The countdown is on to see the next total solar eclipse. And there's no better place on earth to witness it than Port Douglas, say tourism officials there who are planning a week-long solar eclipse festival with night markets, a street parade, concerts, astrological events and planetary parties.
During the eclipse -- estimated to take place Nov. 14 at 6:39 a.m. Australian time (Nov. 13, 22:12 Universal Time) -- the sky will darken and the temperature will drop as the Sun is completely obscured by the Moon. The eclipse will last two to four minutes, though a partial eclipse will be visible over much of Australia, all of New Zealand and the South Pacific. As many as 20,000 people are expect to visit Port Douglas for the eclipse, making it the largest international event in the region's history.
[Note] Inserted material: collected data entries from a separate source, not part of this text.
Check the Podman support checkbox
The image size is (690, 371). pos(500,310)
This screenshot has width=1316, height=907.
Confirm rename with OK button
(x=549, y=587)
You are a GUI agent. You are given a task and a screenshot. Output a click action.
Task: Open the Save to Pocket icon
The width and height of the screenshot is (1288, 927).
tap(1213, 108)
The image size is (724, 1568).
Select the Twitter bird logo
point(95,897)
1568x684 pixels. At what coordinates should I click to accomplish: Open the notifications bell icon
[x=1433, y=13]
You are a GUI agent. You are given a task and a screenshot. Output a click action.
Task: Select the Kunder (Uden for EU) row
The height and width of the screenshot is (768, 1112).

The next total solar eclipse is not until March 20, 2015.
While in town, visitors can take in two big sporting events. One is a marathon in which Australian running legend Steve Monaghetti is expected to participate. The race will start Nov. 14 as the first rays of the sun re-emerge from behind the moon thus creating, organizers say, "the first ever intergalactic starting gun!" The other event is the world's first game of "Fooket," a unique combination of two of Australia's favourite sports -- football and cricket. The Port Douglas All-Stars will field an AFL team and a cricket team in a simultaneous sporting demonstration unlike anything ever attempted before.
SEX ON THE REEF
It's been called everything from "sex on the reef," to "the biggest orgy on earth." Coral spawning on the Great Barrier Reef takes places every year between November and December, and is attracting an increasing number of visitors curious to see the spectacle first discovered about 30 years ago.
It's impossible to predict the exact time but spawning will occur four to six nights after the full moon next month when there is little tidal movement. Tour operators are expecting it to take place between Nov. 15 and Nov. 18.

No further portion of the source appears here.